Victim’s widow bids farewell

Salvation Army moves her to S.C. after husband’s NLR murder

Major Cindy Wise and her children (from left) Thomas, Dorothy and Vincent, light a candle Sunday in honor of Maj. Philip Wise, who was killed on Christmas Eve outside the Salvation Army in North Little Rock.
Major Cindy Wise and her children (from left) Thomas, Dorothy and Vincent, light a candle Sunday in honor of Maj. Philip Wise, who was killed on Christmas Eve outside the Salvation Army in North Little Rock.

— Cindy Wise is not ready to leave Arkansas.

But leave she must.

A Salvation Army major and widow of Philip Wise, who was killed in a robbery attempt in North Little Rock on Christmas Eve in front of the couple’s three young children, Cindy Wise has been transferred to another post in northeast South Carolina.

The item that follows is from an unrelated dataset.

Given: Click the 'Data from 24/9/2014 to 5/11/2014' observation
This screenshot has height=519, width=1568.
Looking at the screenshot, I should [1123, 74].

“I will tell you that in my 39 years this is the most difficult thing I’ve ever had to do,” she said Sunday, speaking to a group of about 50 during a farewell ceremony in the sanctuary of the Salvation Army’s North Little Rock Corps and Community Center.

Also a Salvation Army major, Philip Wise, 40, was shot and killed in the parking lot behind the center at 1505 W. 18th St. His wife was inside that afternoon, waiting for him.

She said Sunday that she had asked the Salvation Army for permission to stay in North Little Rock. Usually someone in a leadership position like hers moves every three years, she said. She was told no. She would have to go.

She said when she and her husband arrived from their native West Virginia three years ago, they made a list of the things they wanted to accomplish.

“I didn’t get everything done,” she said after the ceremony. “There’s more on the list.”

She said she could handle leaving before the trial begins for the man accused of killing her husband. Laquan Javaris Fitzpatrick faces a capital murder charge in the case. North Little Rock police said another man, Brandon Leavy, was with Fitzpatrick when Wise died, though Leavy was shot and killed in January during another robbery attempt.

Cindy Wise mentioned neither by name on Sunday. But Leavy’s family and Fitzpatrick were listed in the ceremony’s program on a list of people to pray for.

Each of the songs sung in the ceremony had at least brief passages about loss and pain and grief.

In “Oh Happy Day,” Cindy Wise sang along with the band: “Endless joy and perfect peace / Earthly pain finally will cease.” She sang “Into the darkness you shine / Out of the ashes we rise” in “Our God.” During a song called “Eagle’s Wings,” she sang “Hide me in your love / Bring me to my knees / Come live in me / All my life take over / Come breathe in me / And I will rise / On eagles’ wings.”

Salvation Army slaying

http://www.arkansas…">Stories related to the killing

One of Cindy Wise’s close friends, Susan Smith, told Wise that the Salvation Army in North Little Rock would feel her loss.

“You came to us as Capt. Wise,” Smith said. “You’re leaving us as Maj. Wise. But to all of us you’ll always be our friend Cindy.”

Major Ken Luyk said it had been his privilege to know Cindy and Philip Wise during some of their happiest times, such as when they adopted their three children. He told her he was proud, too, to “walk with you through some of your darkest times.”

Wise told the assembly in the sanctuary that God commanded them to continue to love people regardless of personal sentiments to the contrary.

“Those who break our hearts,” she said, “and those who throw fiery darts at us.”

She admitted that she still has not fully come to terms with what she lost.

“I still have my days,” she said. “I still have my days when I don’t want to get out of bed. But my god is an awesome God.”

She also said it was more than spirituality that has helped her cope.

“If I didn’t have Christ on my side - and a good therapist - I would have just crawled up and went to Satan,” she said.

Adopting her children here after nine years of trying to have her own meant she could never see her time in Arkansas as misspent time.

“Yes, I lost my husband,” she said. “But I gained my three little children.”

She said she understands if some people think she’s crazy when she says she continues to see Philip Wise in the front pew of the sanctuary.

“I can still see my husband sitting right there,” she said. “I can see him singing, trying to hit the high note. I can see it as plain as day.”

The last song of the two hour ceremony was “God of this City.” Wise again joined with the band. She sang “You’re the strength to my weakness / You’re the love to the broken / You’re the joy in our sadness / Greater things have yet to come / And greater things are still to be done / In this city.”